[SET EXERCISE]
Render the items from the start through the line with "click(943, 1174)" as a two-column CSV with columns named text and answer, one row per item. Put each field in quotes, turn its line breaks into spaces, and leave the pictures out.

[INPUT]
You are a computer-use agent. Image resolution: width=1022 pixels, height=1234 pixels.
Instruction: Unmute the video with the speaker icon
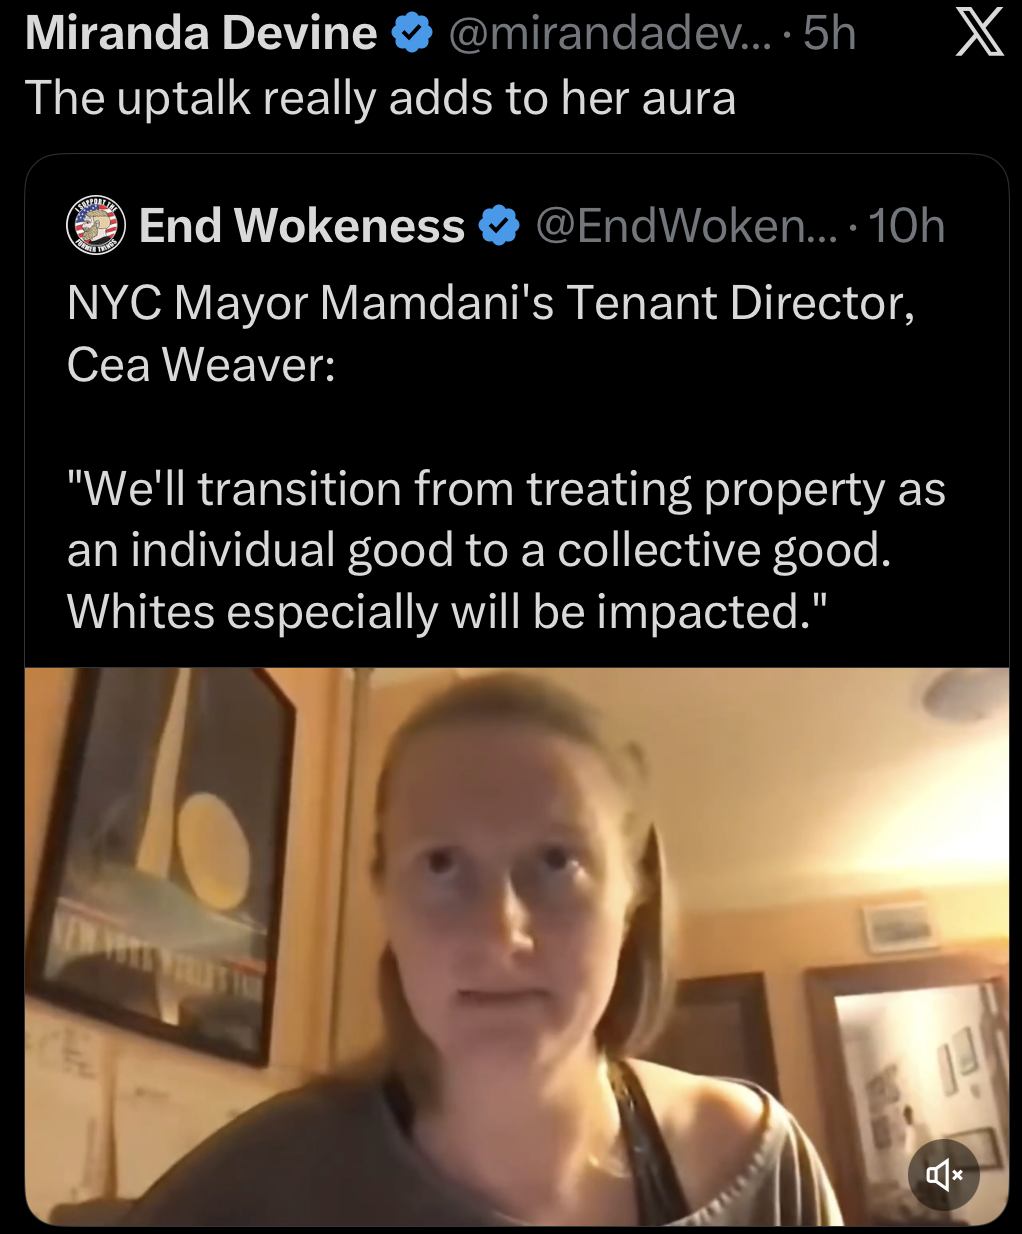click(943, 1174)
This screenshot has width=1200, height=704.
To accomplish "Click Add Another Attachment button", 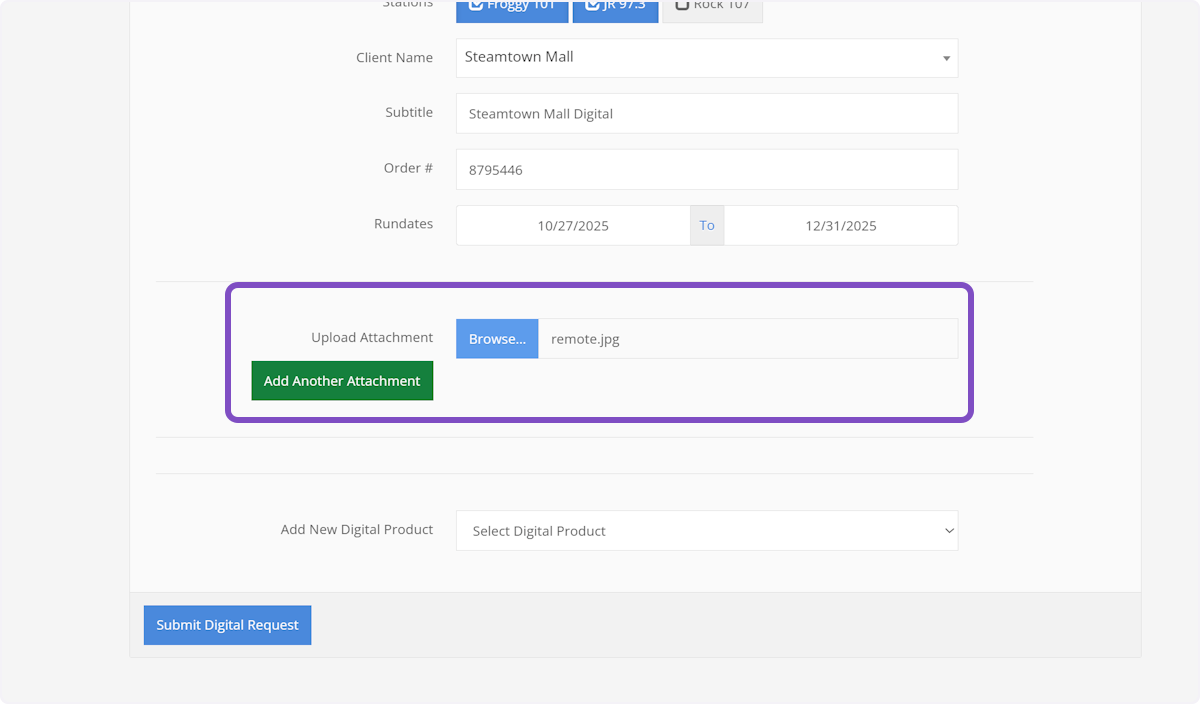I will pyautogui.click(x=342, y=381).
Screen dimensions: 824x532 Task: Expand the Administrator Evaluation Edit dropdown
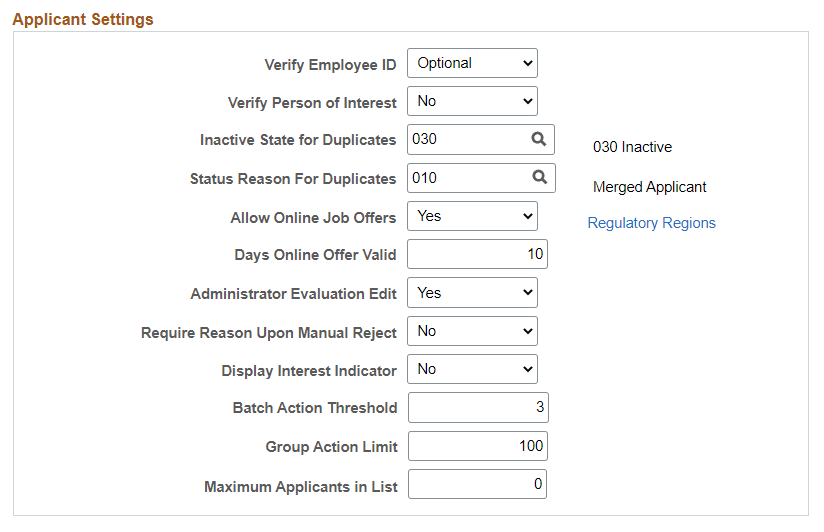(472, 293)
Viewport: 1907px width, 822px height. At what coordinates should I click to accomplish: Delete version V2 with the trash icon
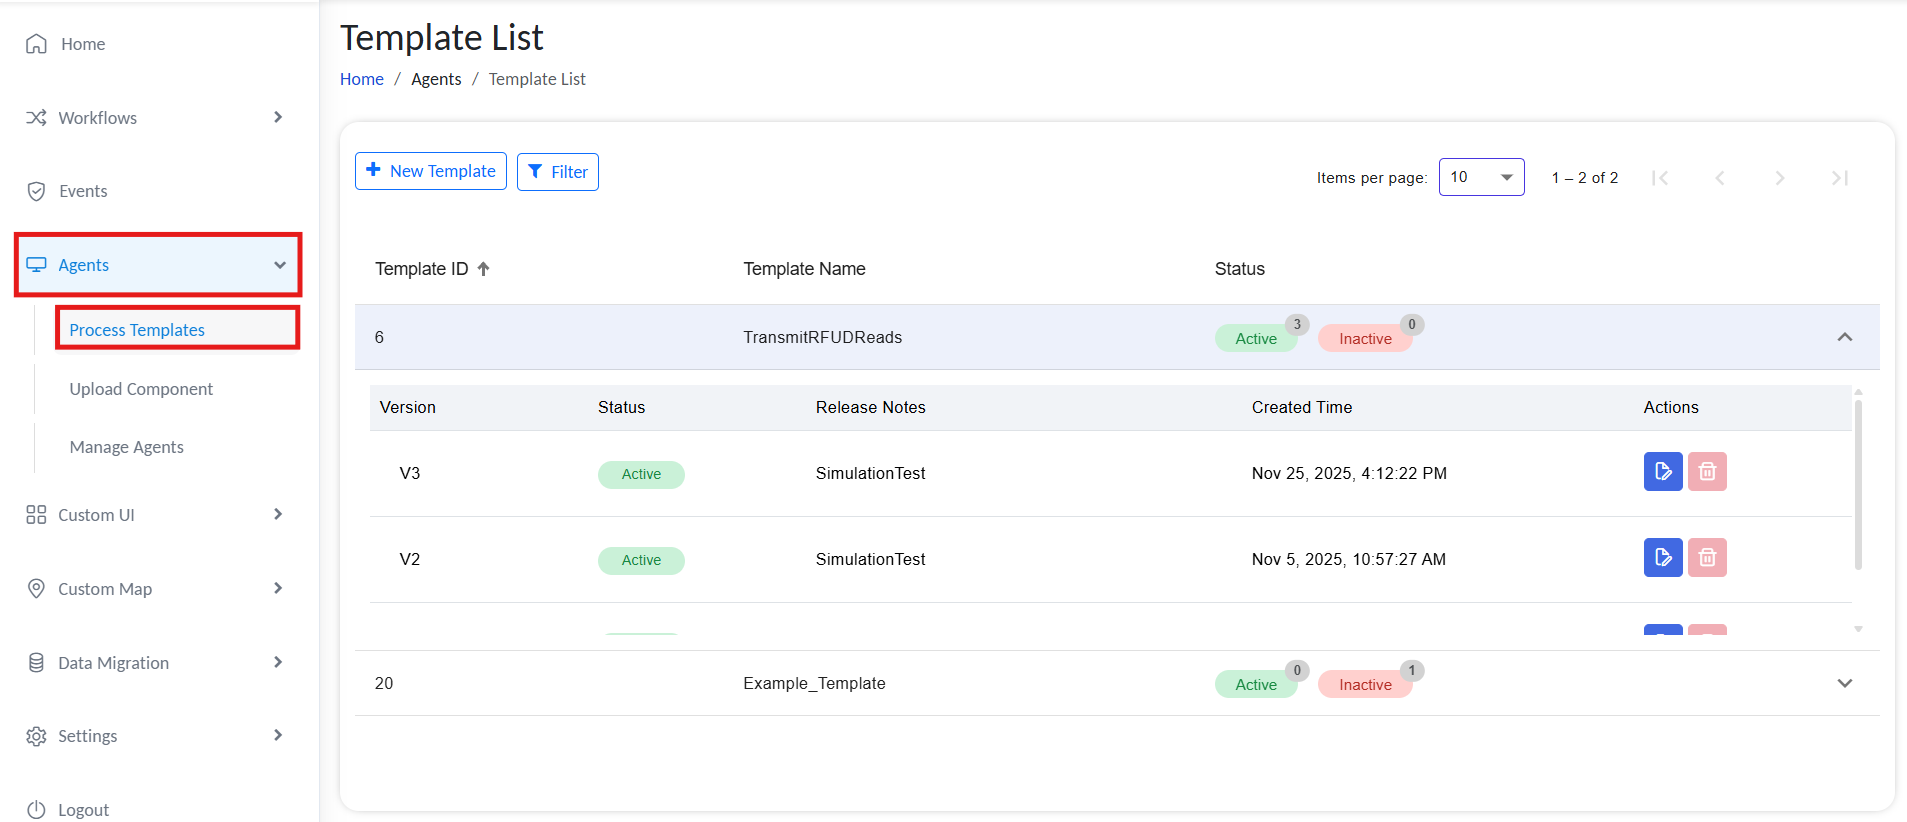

[SOLUTION FOR THIS PROBLEM]
text,answer
"You are a computer-use agent. Image resolution: width=1022 pixels, height=1234 pixels. Instruction: Unmute the video with the speaker icon","click(943, 1174)"